2. Экфразис как конструктивная модель повествования
На какие преднаходимые модели и формы зрительного и словесно-эстетического выражения мог Достоевский опираться, чтобы развить и донести до читателя свою главную идею? Как было указано, художественно убедительное слово, проникновенное цитатное высказывание, экфрастическое описание и истолкование работ великих художников (портретов, пейзажей, натюрмортов), воссоздают сложную многоуровневую и полиперспективную картину мира. Объект авторской рефлексии и медитативного созерцания, картина заключает в себе зародыш сюжета нового произведения, которое складывается постепенно, как бы в процессе сотворчества с тем «старшим», «наставником», вспоминающим и рефлектирующим рассказчиком, который разворачивает эту картину перед мысленным взором и восприятием своих слушателей и собеседников.

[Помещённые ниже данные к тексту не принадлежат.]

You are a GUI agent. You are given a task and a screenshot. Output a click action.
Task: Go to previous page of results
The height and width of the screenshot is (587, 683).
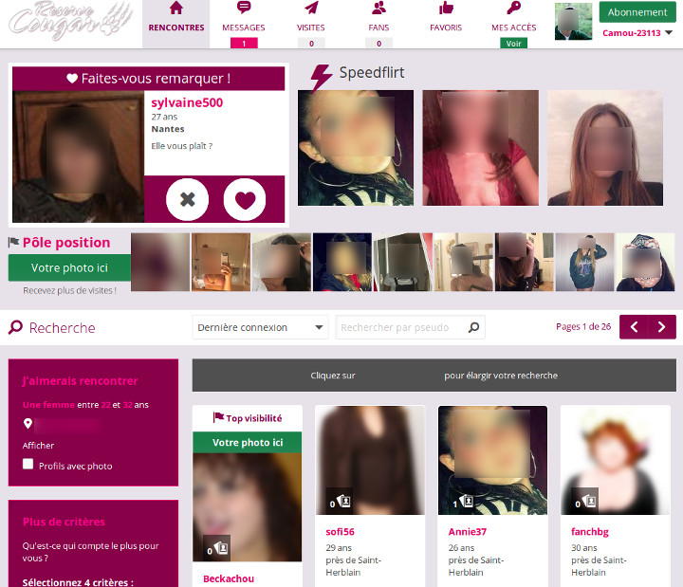(x=634, y=327)
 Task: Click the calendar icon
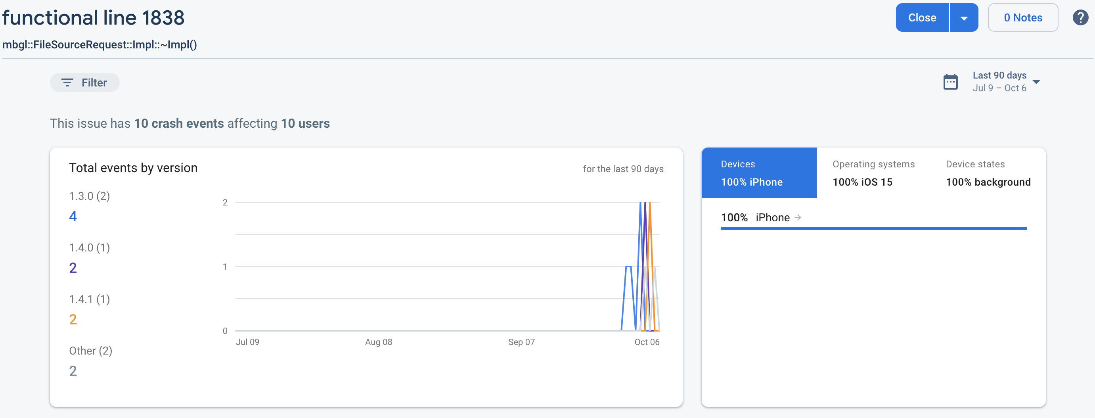950,82
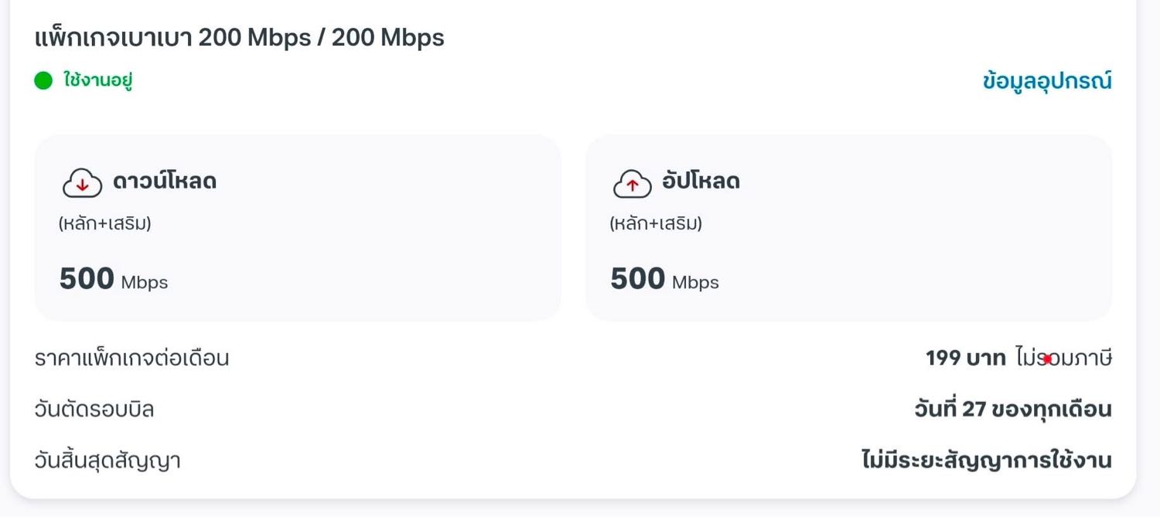Click the วันสิ้นสุดสัญญา label
Screen dimensions: 1160x517
click(107, 461)
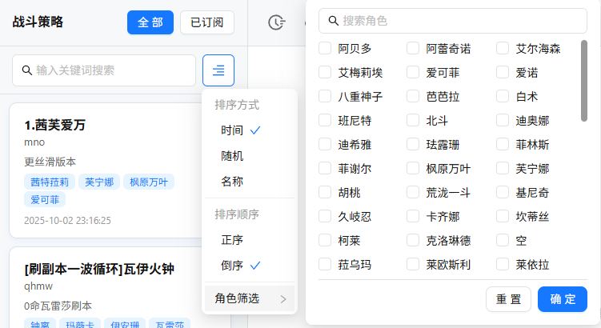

В свое время я писала о роли цитаты в художественной системе Братьев Карамазовых. К сказанному в той работе следует добавить, что введенное в пределы словесного текста описание картины или «чужое слово», перенесенное как цитата в речи героя, не только устанавливает межтекстуальные связи между объемлющим контекстом литературы, контекстом индивидуального авторского творчества и специфической передачей авторитетного, внутренне убедительного или полемически окрашенного слова в романе. Цитата входит в состав авторского высказывания, в общую картину мира, создаваемую автором в романе, но при этом, подобно развернутому сравнению в эпическом повествовании, привносит ощущение еще одного временного и пространственного плана, лежащего за пределами мира, к которому принадлежат герои. Цитата-экфразис устанавливает особые интерпретационные связи происходящего в жизни героев романа с текстом, эстетически маркированным, но показанным как невербальное пространство, так или иначе отграниченное от мира и места пребывания говорящего и переживающего героя. То, что уже было нарочито отобрано, эмоционально понято и изображено живописцем, ваятелем, актером на театральной сцене, экфразис переносит путем межвидового цитирования в словесно-изобразительное пространство, и на этой новой территории транспозиция объясняет, как мир обитания, личность и судьба литературного героя соотносима или похожа/непохожа на то. что увидел и показал живописец [46] .
46
Вслед за Шпитцером, который раскрыл металингвистический перспективизм транспозиции, специалисты, изучавшие основы пост – сократовской эвристики, рассматривали экфразис как существенный компонент судебного красноречия и теории античной риторики. См. Ruth Webb, Ekphrasis, Imagination and Persuasion in Ancient Rhetorical Theory and Practice, pp. 29–34.